Cette méta-analyse, basée sur des données individuelles, montre une augmentation de risque de survenue d’un incident cardiovasculaire chez des patients prenant du célécoxib au long cours (au moins 3 ans). Ce risque est nettement plus important chez des personnes à risque cardiovasculaire initialement élevé (diabète, antécédent cardiovasculaire, plus de 75 ans et un autre facteur de risque par exemple). Elle n’apporte pas d’élément concernant la sécurité cardiovasculaire du célécoxib à des doses inférieures à 400 mg par jour. A la lumière de ces observations qui confirment les précédentes, le praticien pèsera soigneusement le bénéfice potentiel d’un traitement par célécoxib par rapport aux risques encourus par son patient.

Références

1. White WB, West CR, Borer JS, et al. Risk of cardiovascular events in patients receiving celecoxib: a meta-analysis of randomized clinical trials. Am J Cardiol 2007;99:91-8.
2. Kearney PM, Baigent C, Godwin J, et al. Do selective cyclo-oxygenase-2 inhibitors and traditional non-steroidal anti-inflammatory drugs increase the risk of atherothrombosis? Meta-analysis of randomised trials. BMJ 2006;332:1302-8.
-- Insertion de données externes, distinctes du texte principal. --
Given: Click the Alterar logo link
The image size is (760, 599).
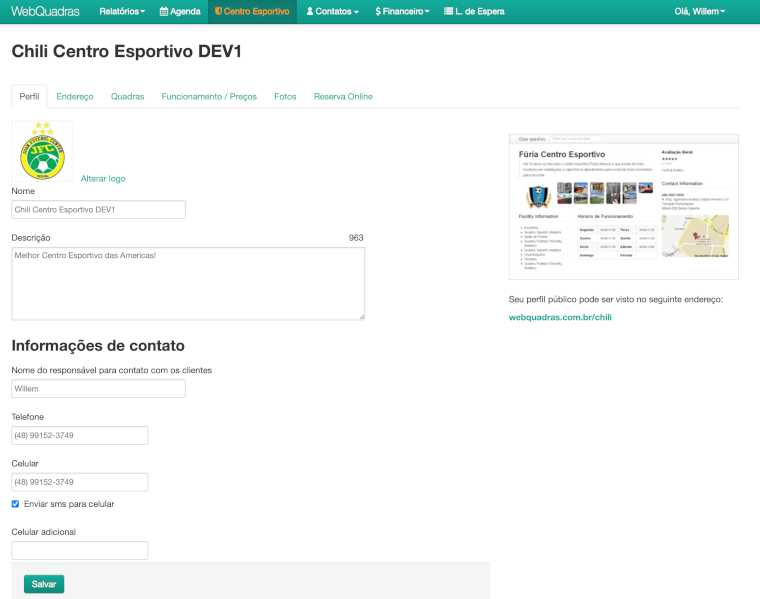Looking at the screenshot, I should tap(103, 179).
3. Chevalier P, van Driel M. COXIBs, autres AINS et risque athérothrombotique. MinervaF 2007;6(1):8-10.
4. Chevalier P. Etoricoxib et diclofénac: risque cardiovasculaire identique. MinervaF 2007;6(2):28-30.  
5. Caldwell B, Aldington S, Weatherall M, et al. Risk of cardiovascular events and celecoxib: a systematic review and meta-analysis. J R Soc Med 2006;99:132-40.